* **WHAT TO WORK ON**
Lay out the listing as a Markdown table with two columns, No. and Text. Begin at the top of the listing, stop after the line that has "Action: point(278,81)", skip blank lines, and leave the pictures out.

────────

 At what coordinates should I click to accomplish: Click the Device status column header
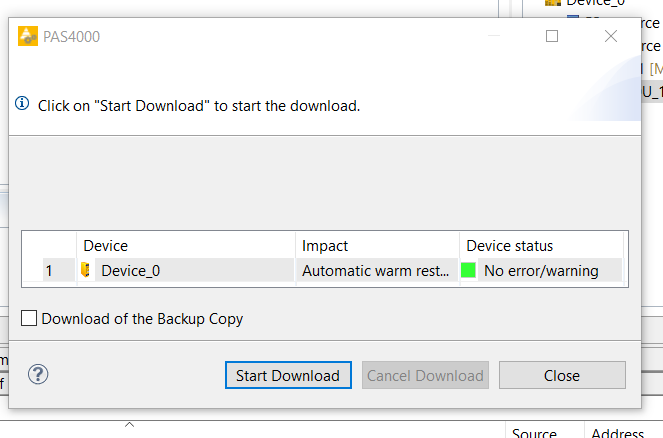point(541,246)
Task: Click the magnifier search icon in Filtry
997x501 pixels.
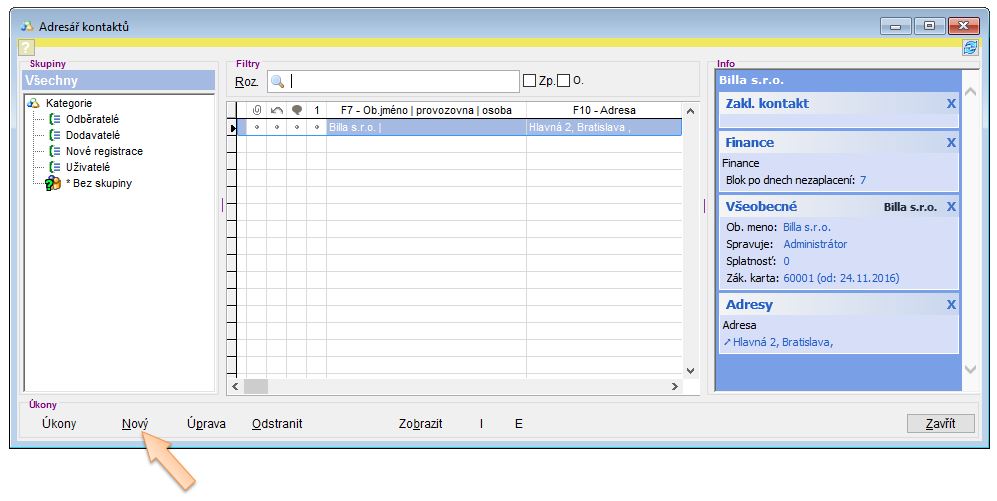Action: point(278,81)
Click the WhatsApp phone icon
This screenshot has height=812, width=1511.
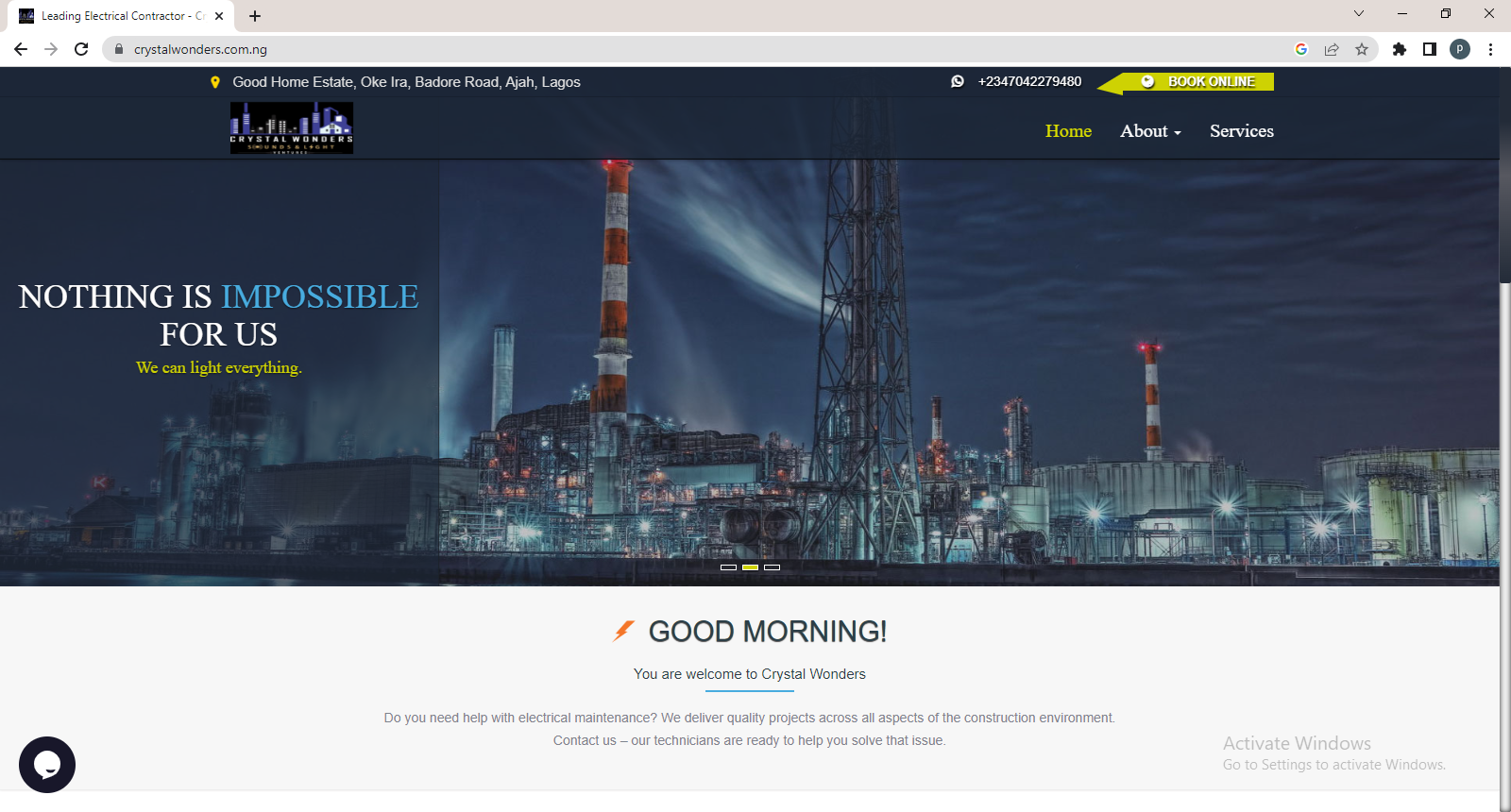pyautogui.click(x=958, y=81)
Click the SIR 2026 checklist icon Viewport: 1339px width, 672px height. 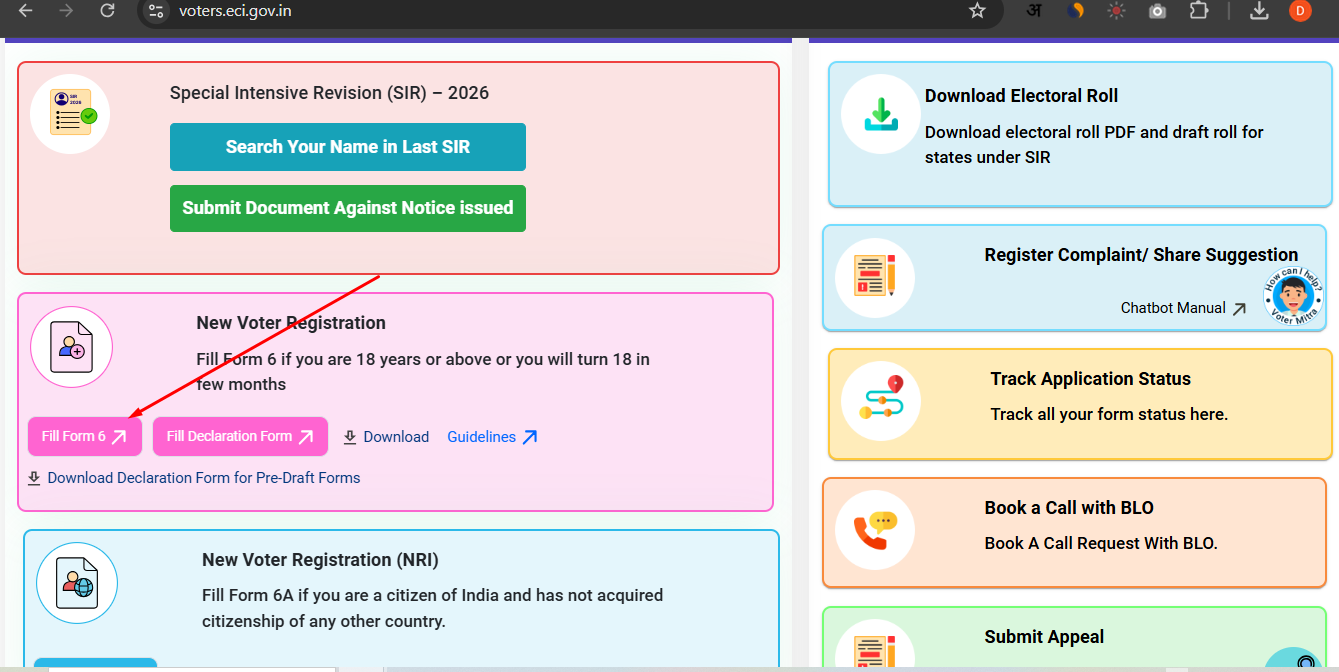70,114
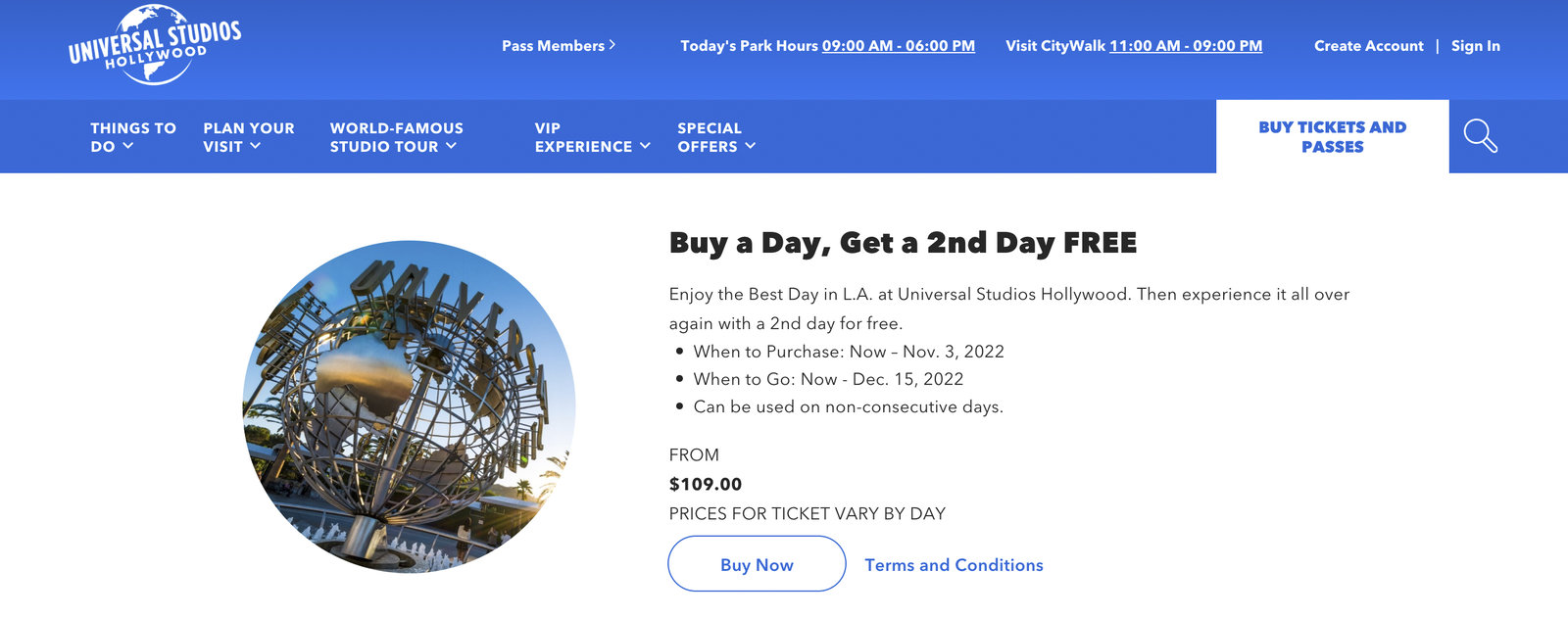Open the search magnifier
1568x618 pixels.
pyautogui.click(x=1481, y=137)
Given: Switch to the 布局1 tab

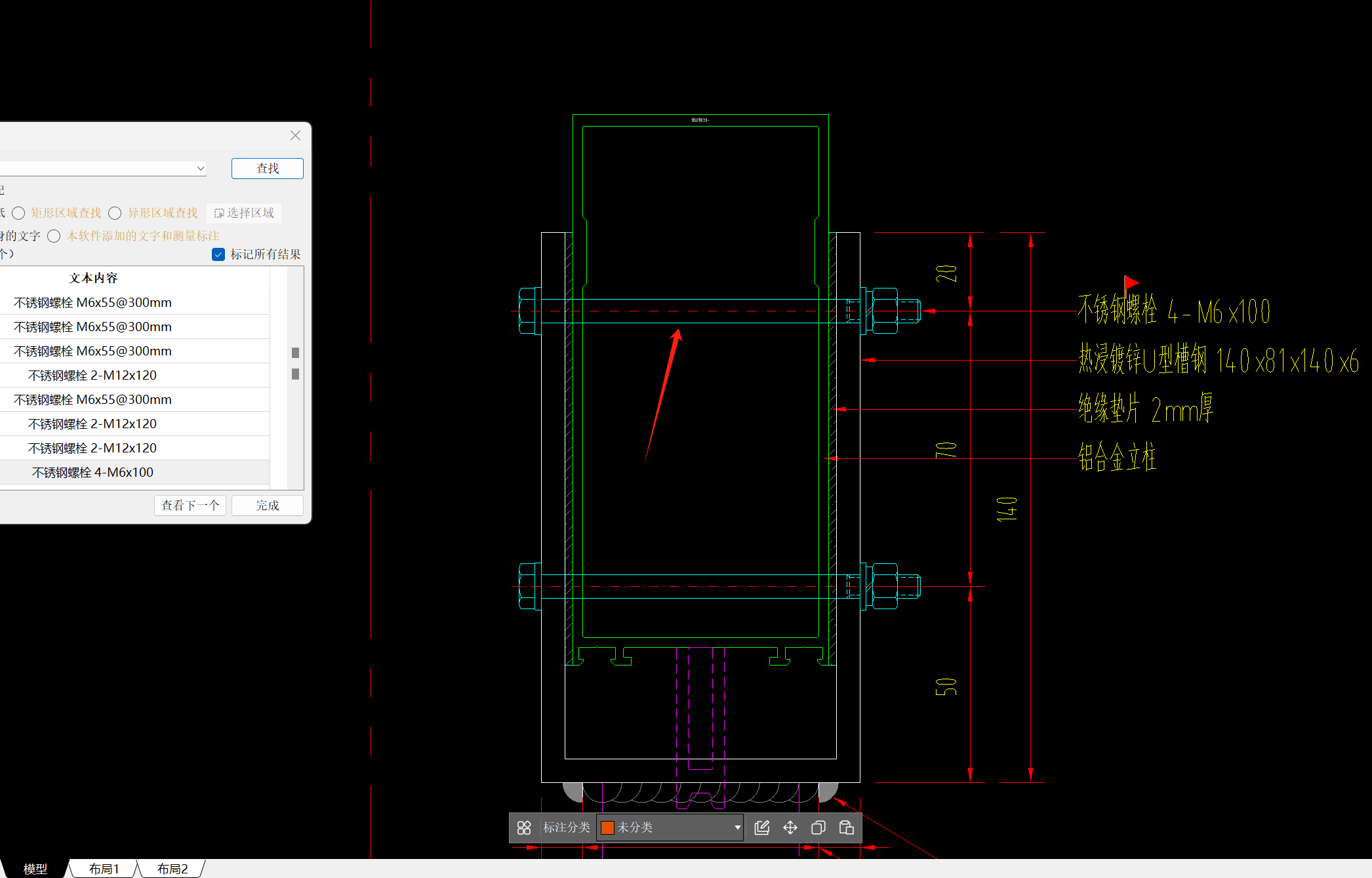Looking at the screenshot, I should (x=104, y=869).
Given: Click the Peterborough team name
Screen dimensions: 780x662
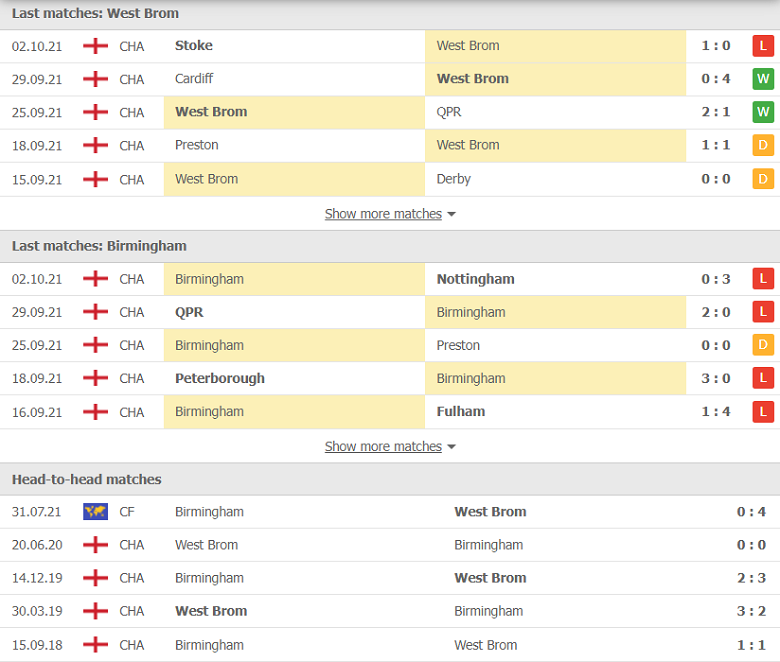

────────

* **WRITTEN RESPONSE**
| No. | Text |
|---|---|
| 1 |  At what coordinates should I click to accomplish: Click the Device status column header |
| 2 | point(541,246) |
| 3 | Task: Click the magnifier search icon in Filtry |
| 4 | 997x501 pixels. |
| 5 | Action: point(278,81) |